Dr. M. Abdulah Dirroz[2],
mengemukakan definisi akhlak sebagai berikut:
Akhlak adalah sesuatu kekuatan dalam kehendak yang mantap, kekuatan dan
kehendak mana berkombinasi mambawa kecendrungan pada pemilihan pihak yang benar
(dalam hal akhlak yang baik) atau pihak yang jahat (dalam hal akhlak yang
jahat).
Dari beberapa pengertian tersebut di atas, dapatlah dimengerti bahwa akhlak
adalah tabiat atau sifat seseorang, yakni keadaan jiwa yang terlatih, sehingga
dalam jiwa tersebut benar-benar telah melekat sifat-sifat yang melahirkan
perbuatan-perbuatan dengan mudah dan spontan tanpa dipikirkan dan
diangan-angankan lagi.
B. Pembentukan Akhlak
Pembentukan akhlak ini dilakukan berdasarkan asumsi bahwa akhlak adalah
hasil usaha pendidikan, latihan, usaha keras dan pembinaan (muktasabah), bukan
terjadi dengan sendirinya. Potensi rohaniah yang ada dalam diri manusia
termasuk di dalamnya akal, nafsu amarah, nafsu syahwat, fitrah, kata hati, hati
nurani, dan intuisi dibina secara optimal dengan cara dan pendekatan yang
tepat.
Akan tetapi, menurut sebagian ahli bahwa akhlak tidak perlu dibentuk karena
akhlak adalah insting (garizah)[3] yang
dibawa manusia sejak lahir. Bagi golongan ini cendrung kepada perbaikan atau
fitrah yang ada dalam diri manusia dan dapat juga berupa kata hati atau intuisi
yang selalu cendrung pada kebenaran. Dengan pandangan seperti ini maka
akhlak akan tumbuh dengan sendirinya, walaupun tanpa bentuk atau
diusahakan (ghair muktasabah).
Banyak sekali faktor-faktor yang mempengaruhi pembentukan Akhlak antara
lain adalah:
1. Insting (Naluri)
Aneka corak refleksi sikap, tindakan dan perbuatan manusia dimotivasi oleh
kehendak yang dimotori oleh Insting seseorang ( dalam bahasa Arab gharizah).

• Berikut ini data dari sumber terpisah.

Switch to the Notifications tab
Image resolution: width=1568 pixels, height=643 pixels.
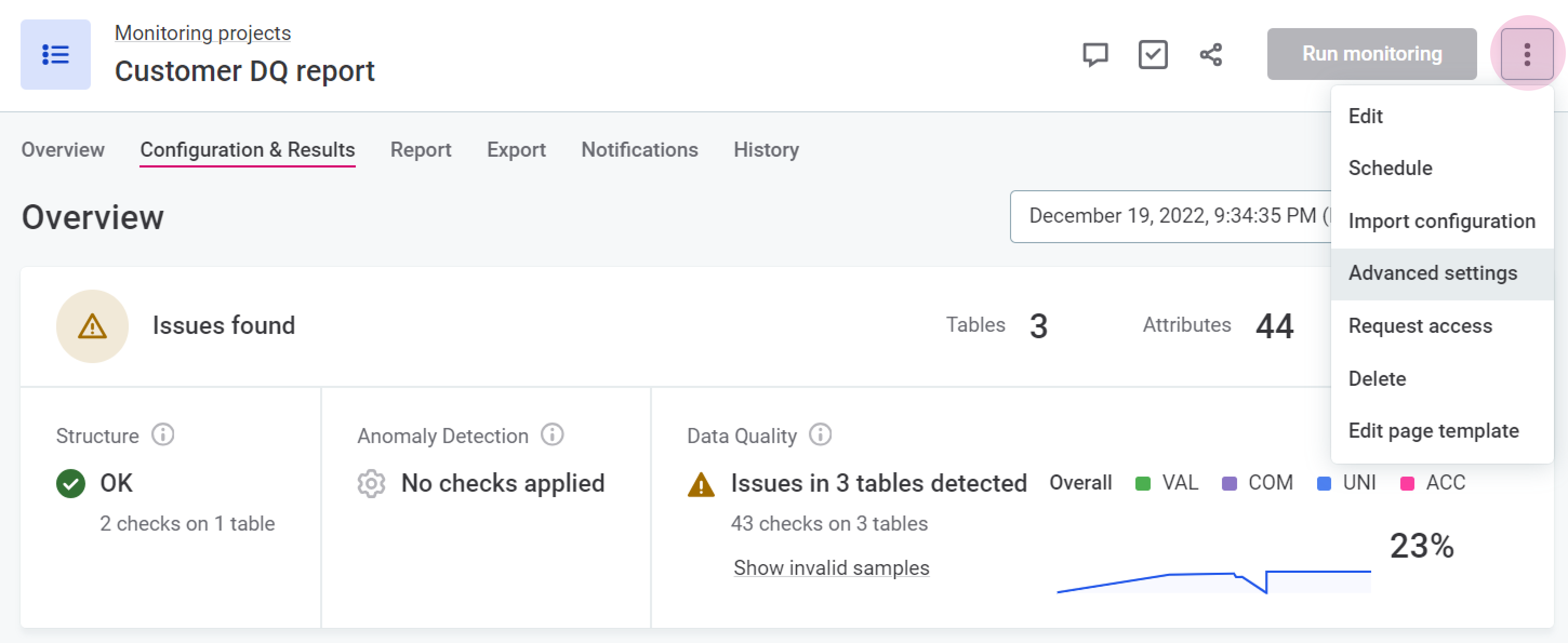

Insting merupakan tabiat yang dibawa manusia sejak lahir. Para Psikolog
menjelaskan bahwa insting berfungsi sebagai motivator penggerak yang mendorong
lahirnya tingkah laku antara lain adalah:
- Naluri Makan
(nutrive instinct). Manusia lahir telah membawa suatu hasrat makan tanpa
didorang oleh orang lain.
- Naluri Berjodoh
(seksul instinct). Dalam alquran diterangkan yang artinya :Dijadikan indah
pada (pandangan) manusia kecintaan kepada apa-apa yang diingini, yaitu:
wanita-wanita, anak-anak, harta yang banyak dari jenis emas, perak, kuda
pilihan, binatang-binatang ternak[186] dan sawah ladang. Itulah kesenangan
hidup di dunia, dan di sisi Allah-lah tempat kembali yang baik (surga).
Kalimat yang dimaksud untuk naluri berjodoh ini pada kata-kata ini :
"Dijadikan indah pada (pandangan) manusia kecintaan kepada apa-apa
yang diingini, yaitu: wanita-wanita, anak-anak, harta yang banyak".
- Naluri Keibuan
(peternal instinct) tabiat kecintaan orang tua kepada anaknya dan
sebaliknya kecintaan anak kepada orang tuanya.
- Naluri Berjuang
(combative instinct). Tabiat manusia untuk mempertahnkan diri dari
gangguan dan tantangan.
- Naluri Bertuhan.
Tabiat manusia mencari dan merindukan penciptanya.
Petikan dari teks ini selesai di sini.